■ **Exercise passage**

This is a story about judges, common folk and gamblers; in a descending order of intellect. It’s about America; but we, too, have laws of similar ilk. So, rather than clamour about changing them, why not sit back and enjoy the fun? Illinois, Obama country, has a law on gambling, something that was frowned upon a long time ago. As with all legal fiction, a limit of $50 was imposed as the Laxmanrekha. To win over that amount meant that the winner had to return the balance to the loser. So, at any given time, no one, literally, lost his shirt.
 
Times change. ‘Online Everything’ is the world today. Gambling is big business on the Internet, though we have never met anyone who claims to have made a profit, virtual or otherwise, by banging away at a keyboard.
 
Two men, Sonnenberg and Farhner, went a-gambling on the Net. They lost money. They bet again. Lost more. Repeat show. Bottomless pit. And on it went. Gambling ‘fools’ do not stop. But they had ingenious mothers who knew the law. They sued the online gamer. “Take the $50 and give us the balance.”
 
You be the judge. Would you order the refund?
 
In law, there is, what is known as, equity. Not to be confused with equality. Common law, common sense, and equity make the judiciary greater, beyond the texts. America has a violent birth and it was guns and horses that made it what it is today. The old cowboys had a word for plain thinking. ‘Hoss-sense’. Fortunately, a lot of contemporary American judges display that. Richard Posner, about whom we have written before, is one such person who looks beyond the hidebound, to deliver path-breaking judgements.
 
Imagine the horse-racing tracks in Illinois. Punters would line up at the end of the day, claiming all but $50 of their daily horse-feed. The question, thankfully yet unanswered, would be, does the $50 rule apply? And to every race, or the day’s total?
 
To compound the court’s dilemma, the law allowed a third person to claim on behalf of the loser. In stepped mothers Sonnenberg and Farhner. To be sure, we, too, have such a provision, where a best friend can step into the shoes of a victim and approach the courts. A very helpful idea, especially when the victim is unable to seek the remedy himself.
 
The Illinois law, as it stands, states that anyone, “knowingly establishes, maintains, or operates an Internet site that permits a person to play a game of chance or skill for money or other thing of value by means of the Internet or to make a wager upon the result of any [such] game.” It also punishes “any person who knowingly permits any premises or property owned or occupied by him or under his control to be used as a gambling place.” Shades of 1887. WOW.
 
More wow. The law states that if the gamblers could not claim within six months, their mothers could claim thrice the amount! There has to be some ‘logic in this madness’, but we will not tax our noggins on that right now. Suffice it to say that the courts owed one to the public, to set the conundrum straight.
 
More issues surfaced. Action could be brought against a ‘person’ who had won. But a gaming site was not a person. A person may induce another to gamble away his soul. A contraption, like a slot machine, cannot. A person-gambler takes away all. A site allows a gambler to put his cash in a kitty, takes its share and leaves the rest to some program.
 
Finally, in appeal, with the mothers crying for their sons, Justice Posner, for the three-judge bench, found for the respondents. The mothers’ (and the sons’) appeal was dismissed. Thank God!
 
Some laws seem crazy. About the best-in-class is one that says that a person cannot carry an ice-cream cone in his trouser pocket. One man did. With mod jeans, even a comb cannot slide in; but our victim had the space. As he turned around, a horse bit off the top of the cone and a bit of a bottom. “Hence,” as they say in legalese, “the law.” 
 
Remember Steve McQueen, in The Magnificent Seven, with his, “It looked like a good idea at the time?”

■ **Provided records**

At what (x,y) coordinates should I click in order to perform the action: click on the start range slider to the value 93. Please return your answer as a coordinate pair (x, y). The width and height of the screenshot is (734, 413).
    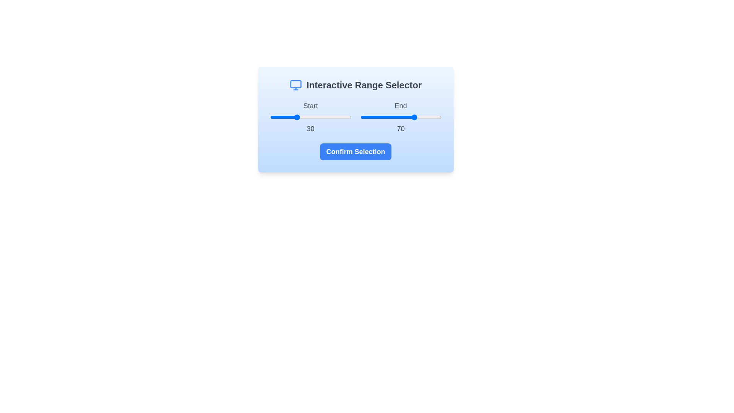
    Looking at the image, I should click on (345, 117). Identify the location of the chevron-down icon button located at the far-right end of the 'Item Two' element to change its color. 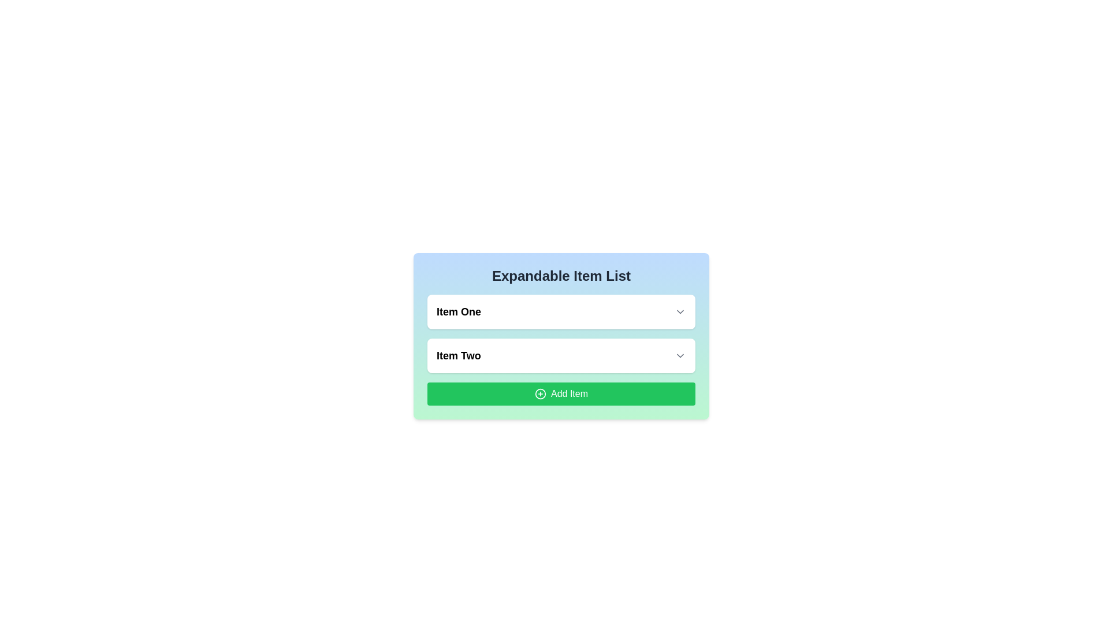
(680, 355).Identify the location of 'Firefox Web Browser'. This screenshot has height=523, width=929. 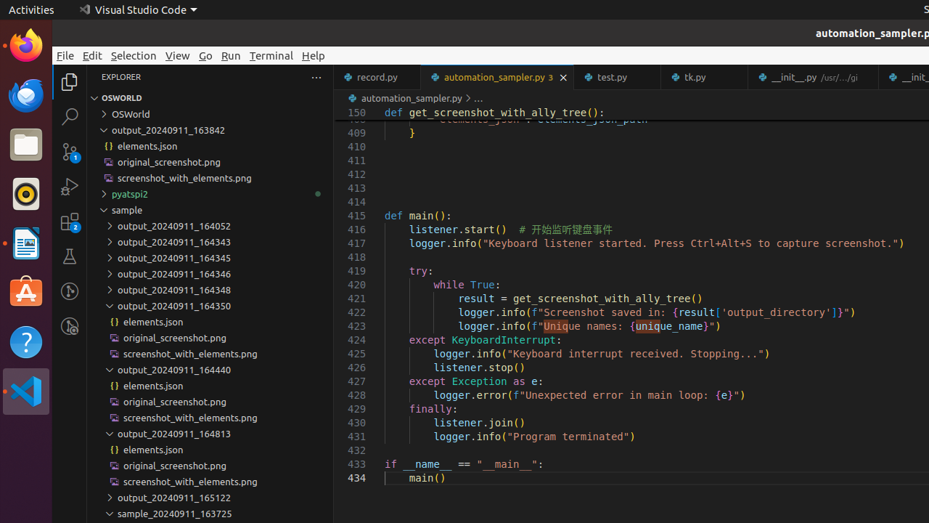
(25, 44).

---

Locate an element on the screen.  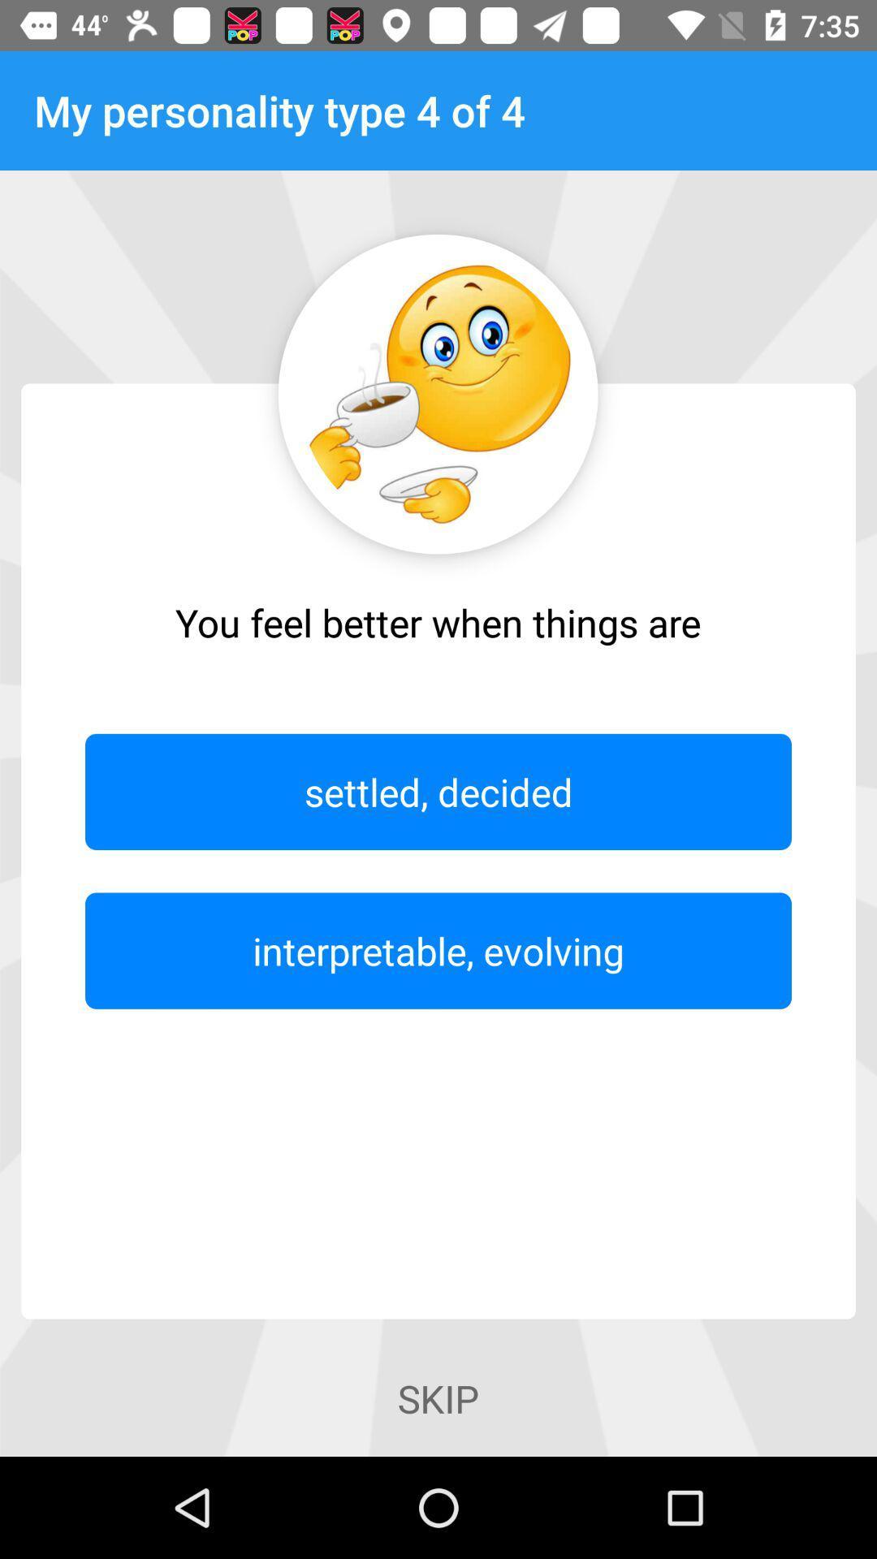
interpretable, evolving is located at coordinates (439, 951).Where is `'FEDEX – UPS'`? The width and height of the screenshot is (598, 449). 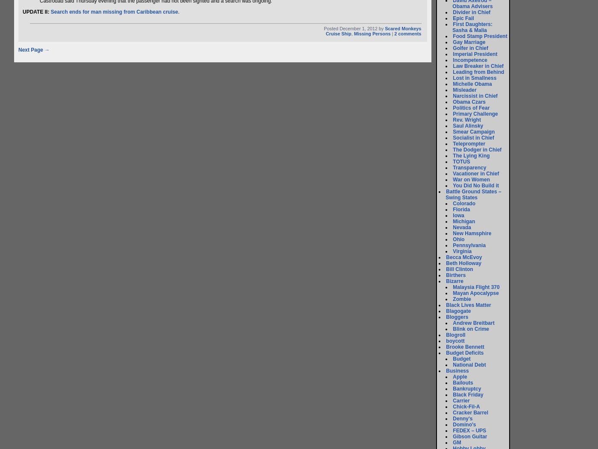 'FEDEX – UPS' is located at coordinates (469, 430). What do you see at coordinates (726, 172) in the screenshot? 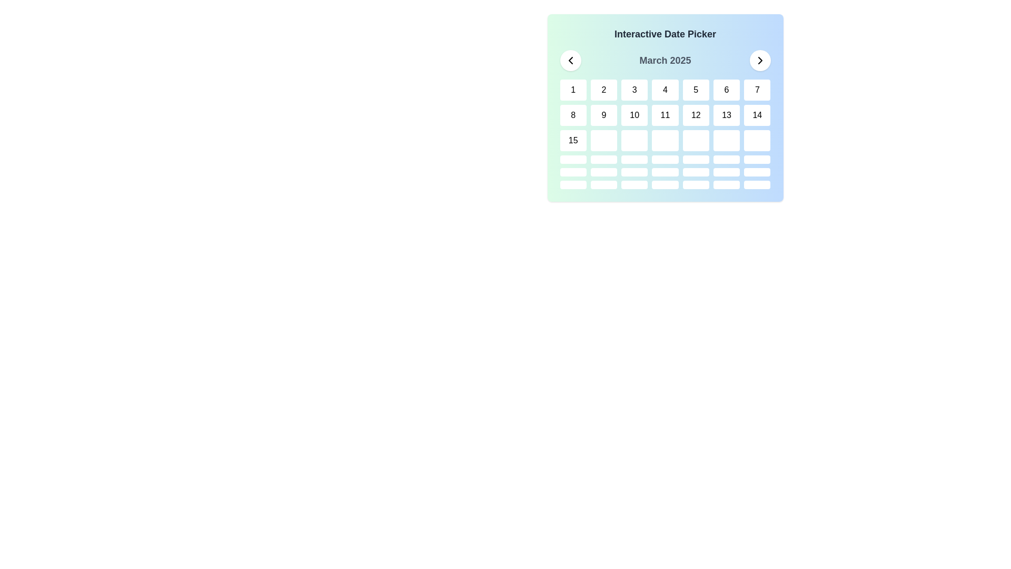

■ **List of tasks**
1. In the Illinois gambling column, what limit did the Illinois gambling law set on winnings?
2. Please decide whether each statement agrees with the Illinois gambling column, and answer yes or no with the deciding words quoted from it. (a) Sonnenberg and Farhner came out ahead on their online bets. (b) The appeal brought by the mothers was dismissed. (c) If the gamblers did not claim within six months, their mothers could claim three times the amount.
3. According to the Illinois gambling column, why was it a problem to bring the action against the gaming site?
The lines come from a separate source unrelated to the Illinois gambling column.

■ **Solution list**
1. $50; anything won over that had to be returned to the loser.

2.
(a) No: "They lost money."
(b) Yes: "The mothers’ (and the sons’) appeal was dismissed."
(c) Yes: "if the gamblers could not claim within six months, their mothers could claim thrice the amount!"

3. The law allowed action against a "person" who had won, and a gaming site was not a person. A person-gambler takes away everything. A site only holds the gambler's cash in a kitty, takes its share and leaves the rest to a program.